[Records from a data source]
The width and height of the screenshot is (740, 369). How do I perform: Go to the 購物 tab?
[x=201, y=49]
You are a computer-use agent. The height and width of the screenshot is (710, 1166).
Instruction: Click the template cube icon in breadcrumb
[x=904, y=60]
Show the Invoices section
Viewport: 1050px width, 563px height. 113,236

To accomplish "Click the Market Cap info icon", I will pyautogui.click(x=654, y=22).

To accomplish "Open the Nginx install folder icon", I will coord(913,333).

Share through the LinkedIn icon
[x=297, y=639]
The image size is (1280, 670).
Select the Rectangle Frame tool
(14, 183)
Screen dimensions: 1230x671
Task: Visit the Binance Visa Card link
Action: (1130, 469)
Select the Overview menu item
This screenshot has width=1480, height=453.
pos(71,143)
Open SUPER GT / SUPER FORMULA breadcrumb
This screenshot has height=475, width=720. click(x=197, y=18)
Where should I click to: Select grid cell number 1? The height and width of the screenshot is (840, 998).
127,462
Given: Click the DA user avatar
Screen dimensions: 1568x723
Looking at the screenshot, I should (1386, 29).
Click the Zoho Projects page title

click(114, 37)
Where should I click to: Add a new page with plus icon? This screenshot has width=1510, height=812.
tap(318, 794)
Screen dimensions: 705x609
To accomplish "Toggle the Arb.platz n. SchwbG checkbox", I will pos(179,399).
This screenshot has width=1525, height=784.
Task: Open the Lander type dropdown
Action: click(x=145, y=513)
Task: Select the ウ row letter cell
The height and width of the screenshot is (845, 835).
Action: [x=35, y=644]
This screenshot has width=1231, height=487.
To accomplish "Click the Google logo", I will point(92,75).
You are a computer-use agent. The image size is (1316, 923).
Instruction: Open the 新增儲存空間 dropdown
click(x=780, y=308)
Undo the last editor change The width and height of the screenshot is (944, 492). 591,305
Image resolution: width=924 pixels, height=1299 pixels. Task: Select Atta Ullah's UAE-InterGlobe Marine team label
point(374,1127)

Exercise instructions ▸ Echo the lines above back word for word, from start to finish.

Output below ▸
The width and height of the screenshot is (740, 369). How do I perform: Go to the 購物 tab?
[x=201, y=49]
You are a computer-use agent. The height and width of the screenshot is (710, 1166).
Instruction: Click the template cube icon in breadcrumb
[x=904, y=60]
Show the Invoices section
Viewport: 1050px width, 563px height. 113,236

To accomplish "Click the Market Cap info icon", I will pyautogui.click(x=654, y=22).

To accomplish "Open the Nginx install folder icon", I will coord(913,333).

Share through the LinkedIn icon
[x=297, y=639]
The image size is (1280, 670).
Select the Rectangle Frame tool
(14, 183)
Screen dimensions: 1230x671
Task: Visit the Binance Visa Card link
Action: (1130, 469)
Select the Overview menu item
This screenshot has width=1480, height=453.
pos(71,143)
Open SUPER GT / SUPER FORMULA breadcrumb
This screenshot has height=475, width=720. click(x=197, y=18)
Where should I click to: Select grid cell number 1? The height and width of the screenshot is (840, 998).
127,462
Given: Click the DA user avatar
Screen dimensions: 1568x723
Looking at the screenshot, I should (1386, 29).
Click the Zoho Projects page title

click(114, 37)
Where should I click to: Add a new page with plus icon? This screenshot has width=1510, height=812.
tap(318, 794)
Screen dimensions: 705x609
To accomplish "Toggle the Arb.platz n. SchwbG checkbox", I will pos(179,399).
This screenshot has width=1525, height=784.
Task: Open the Lander type dropdown
Action: click(x=145, y=513)
Task: Select the ウ row letter cell
The height and width of the screenshot is (845, 835).
Action: [x=35, y=644]
This screenshot has width=1231, height=487.
To accomplish "Click the Google logo", I will point(92,75).
You are a computer-use agent. The image size is (1316, 923).
Instruction: Open the 新增儲存空間 dropdown
click(x=780, y=308)
Undo the last editor change The width and height of the screenshot is (944, 492). 591,305
Image resolution: width=924 pixels, height=1299 pixels. Task: Select Atta Ullah's UAE-InterGlobe Marine team label
point(374,1127)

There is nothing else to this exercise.